The high temperature for the day at Reagan National Airport was 67 degrees — 11 degrees below the normal high.
And the mercury hit that not particularly lofty level at 12:30 a.m., an unusual time for it.
By 10:40 a.m. the mercury had fallen to 55 degrees. For the rest of the day it never rose above 60, and clouds and wind only enhanced the feeling of fall.
By 5 p.m. Friday, the top wind was clocked at 29 mph, with a gust of 38. The wind apparently played direct and indirect roles in preventing many Washington region residents from full enjoyment of the weekend.
For a time Friday, rain and strong winds above the Chesapeake Bay prevented one of the bay bridges from carrying traffic in both directions. That reduced the number of lanes available for eastbound travel, toward the Atlantic beaches.
Three eastbound lanes became available by 3 or 4 p.m., but “MAJOR DELAYS” faced travelers headed east after work on Friday, according to Twitter messages from state transportation officials.
At one point, an 18-mile backup was reported. Travel after 10 p.m. was recommended.
The rain over the bay early Friday came from the same fierce Thursday night storm that caused flash flooding in parts of Maryland and that, according to highway officials, prompted a rescue from high water in the Hanover area.
A little less than one-fifth of an inch of rain fell into the gauges at National, but Baltimore reported almost an inch. Just .01 inch less. Dulles recorded 0.49 inches.
Friday’s winds seemed strong but were less powerful than those produced by the two tornadoes recorded in the Washington region last month.
One, in the Fredericksburg area on April 19, had peak winds of 90 mph, according to the National Weather Service. The other, in the Largo area on the same evening, was weaker.
These provided mere hints of the deadly and destructive power that tornadoes have demonstrated elsewhere, but they also showed that Washington lacks tornado immunity.

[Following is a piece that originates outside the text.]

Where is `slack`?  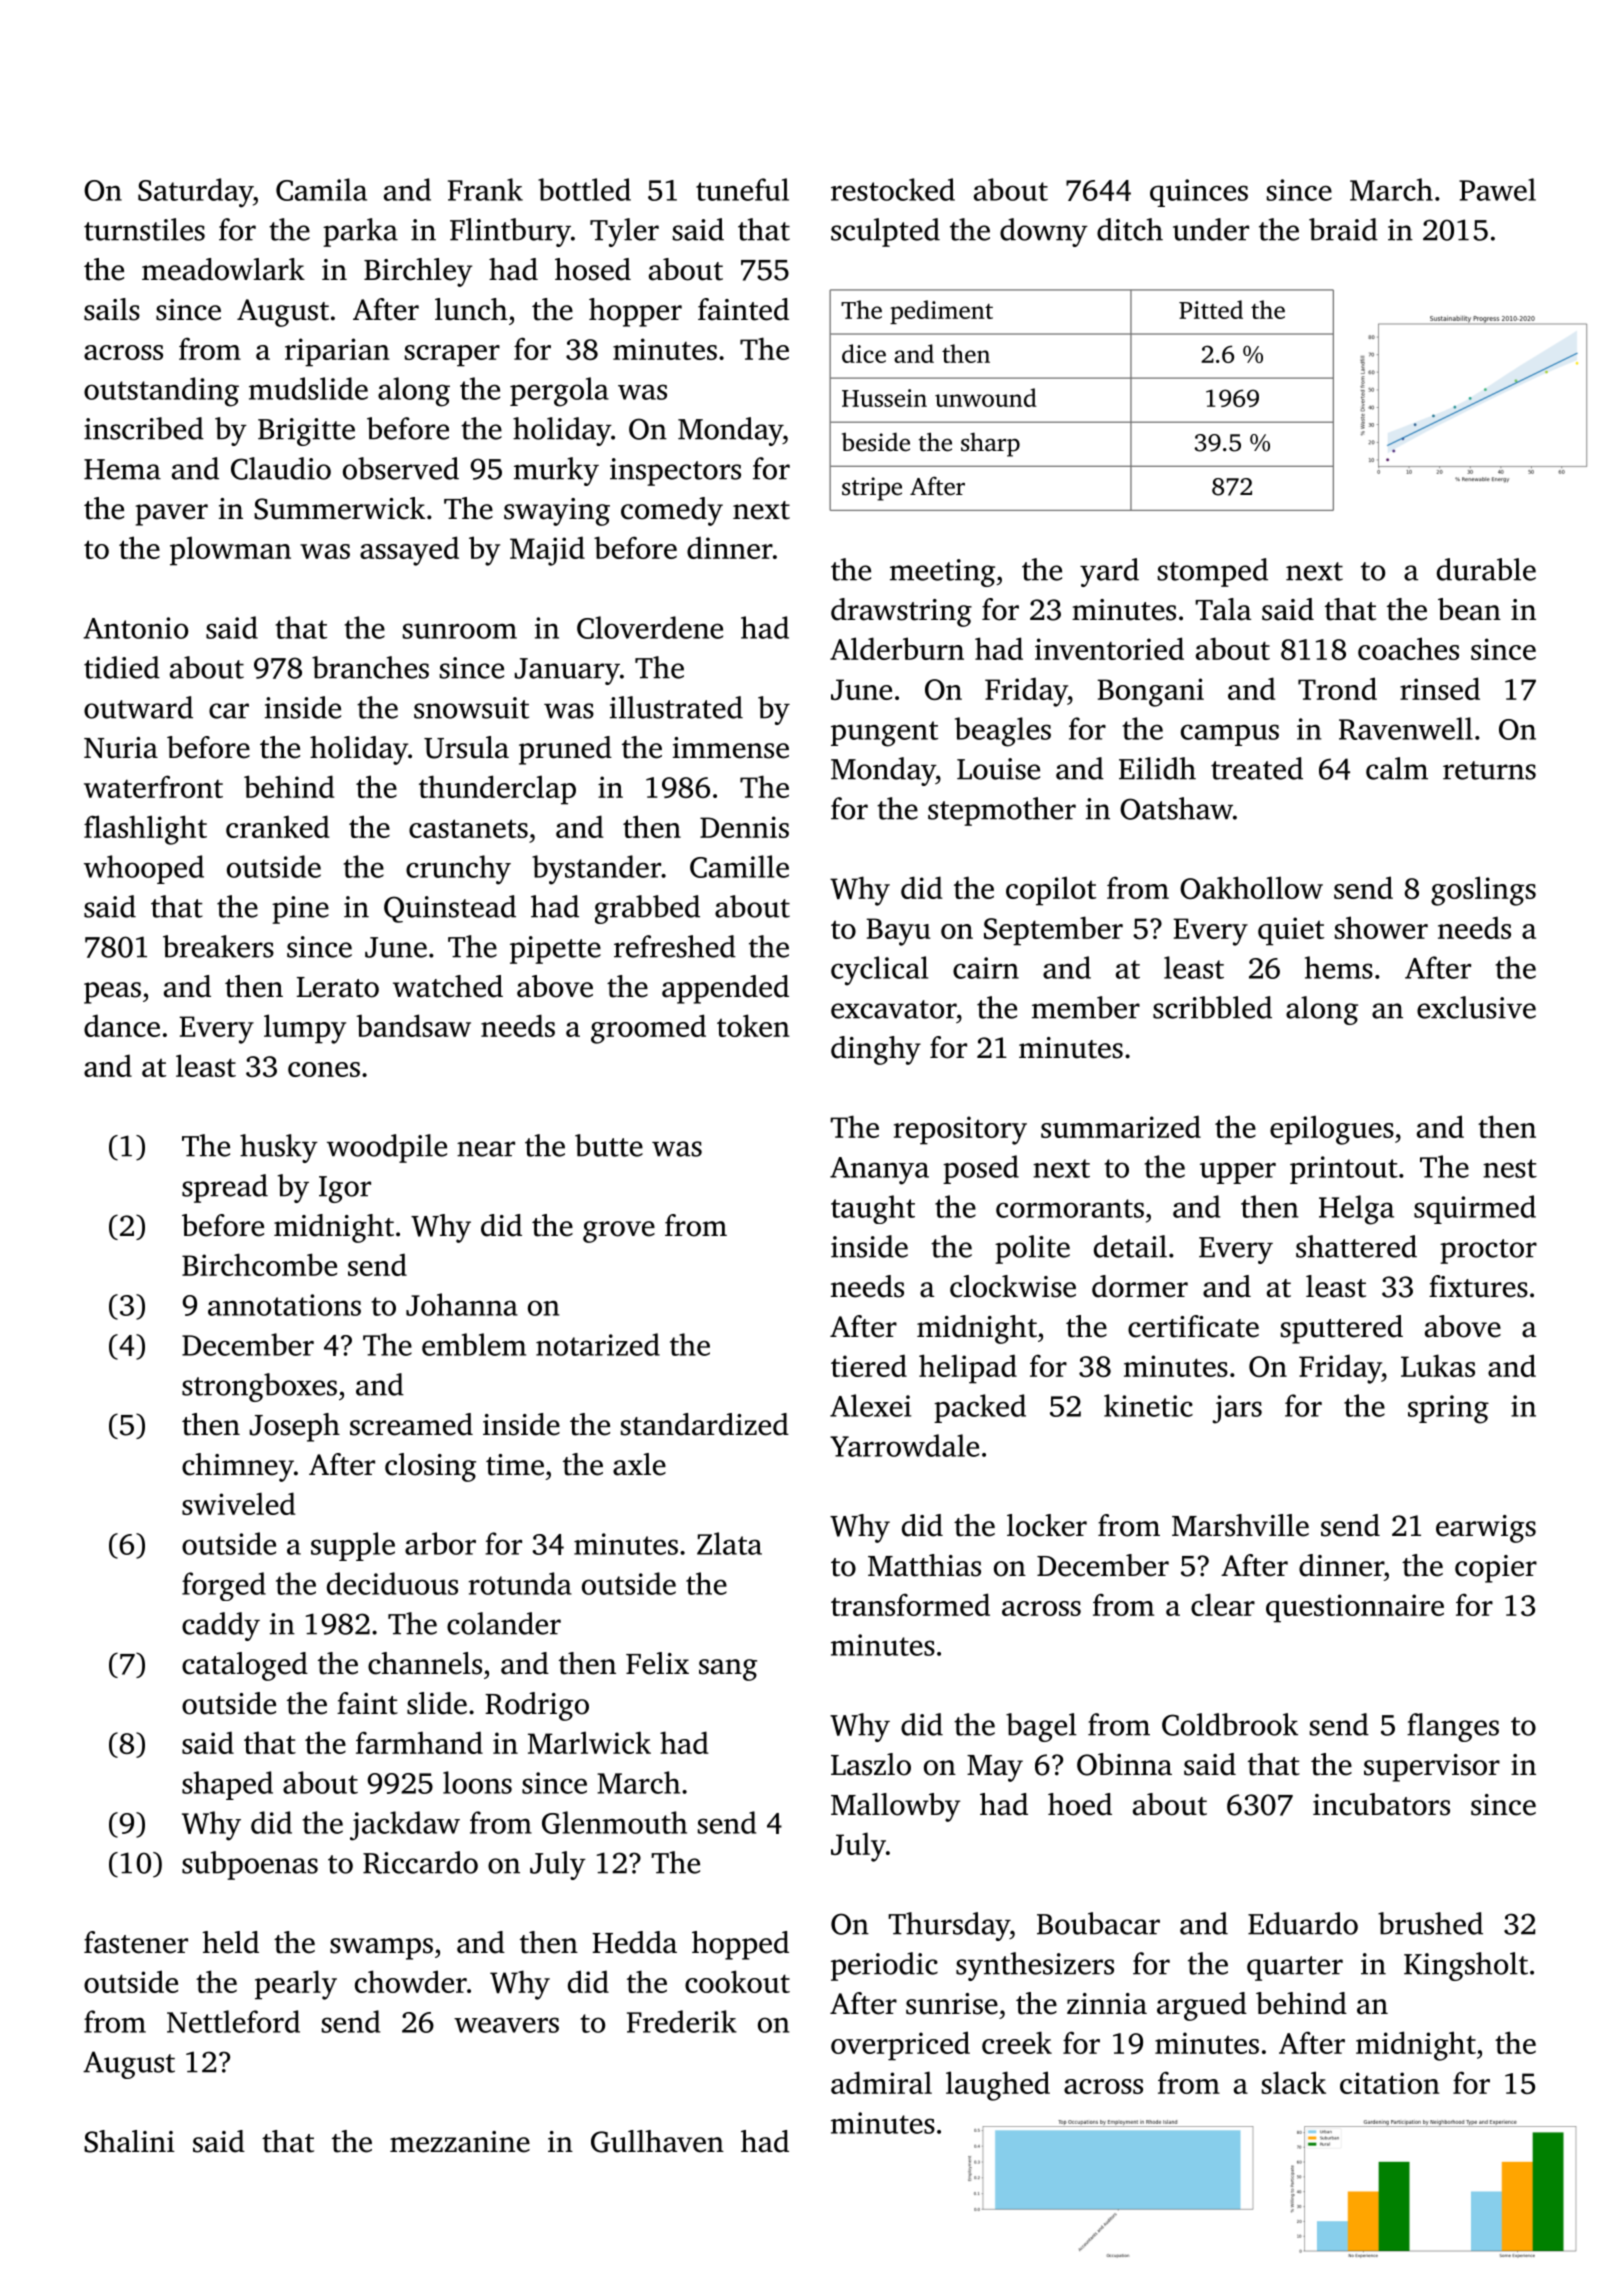
slack is located at coordinates (1294, 2082).
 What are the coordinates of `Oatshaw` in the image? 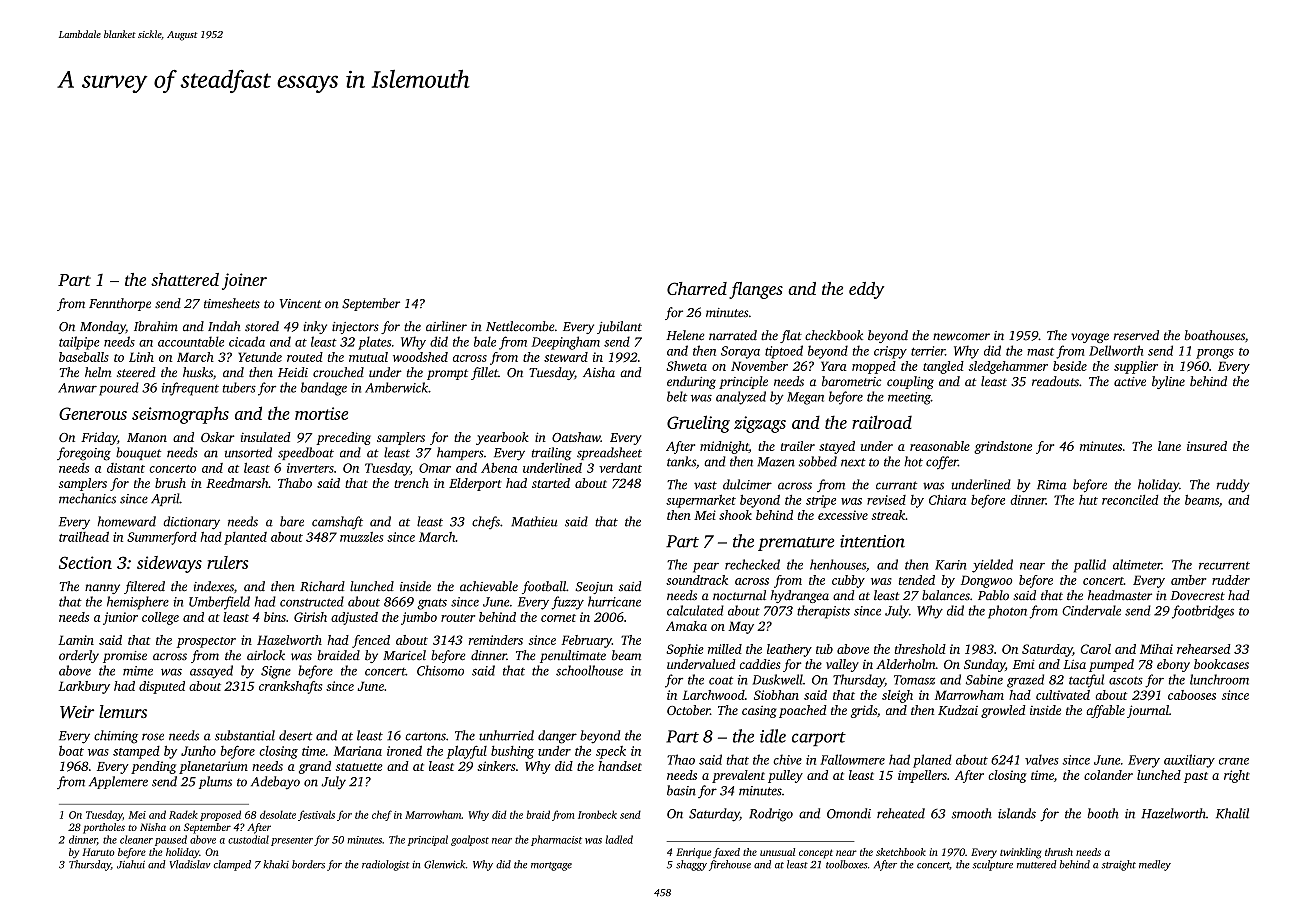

The earthquake aftershock that occurred this month appeared also to be a kind of reminder. It occurred just after 7 on the morning of May 15. It was measured at magnitude 2.3 and was centered about 5 miles south-southwest of Louisa, Va.
The U.S. Geological Survey tied the aftershock to the historic magnitude-5.8 earthquake that occurred in the same general area a little less than two years ago. The area of origin falls within a seismic zone that exists in Central Virginia, the survey said.
The shaking of the ground on May 15, the survey said, was an aftershock from that quake, one of more than 450 aftershocks that have been recorded since the big 2011 quake.
The survey said more than 50 of the aftershocks were large enough to be felt, and 38 were at least the size of the May 15 shock.
The survey’s report on where the May 15 aftershock was felt indicated that one person in the immediate Washington area had told of feeling it. The report came from Hyattsville, the USGS said.
Scientists expected that the aftershocks “will continue for many months,” the survey said.
Meanwhile, the recent completion of the scaffolding around the Washington Monument provides a vivid visual symbol of the August 2011 quake. The scaffolding is required for repairs caused by that quake.
The precise cause of the sinkhole that opened in downtown Washington has not been specified. But it nevertheless appeared to reflect to some degree the geological conditions beneath the pavement at 14th and F streets NW.
Restrictions on travel by automobile in that area apparently may continue for some time, while repairs are carried out.
In a message sent by the District’s transportation department Friday, officials said the closures “may go thru 5/27.”
However, officials said they planned to make a virtue of necessity. “While these closures continue we plan to resurface stretches of the now closed area,” the DOT said online.
If not much warmer than Friday, the rest of this weekend should be brighter, according to the National Weather Service forecast.
It called for Saturday to be sunny, with highs in the upper 60s. Winds would persist, however, with gusts as high as 30 mph, the weather service said.
Sunday highs were expected to climb into the lower 70s, with winds in the 10 to 15 mph range.
On Monday, the forecasters said, it would be sunny, with high temperatures in the middle 70s.
In Friday’s proclamation, the president said “it is never too early” to get ready for this year’s hurricane season.
He urged families to discuss what to do in a disaster and develop a plan that everyone knows.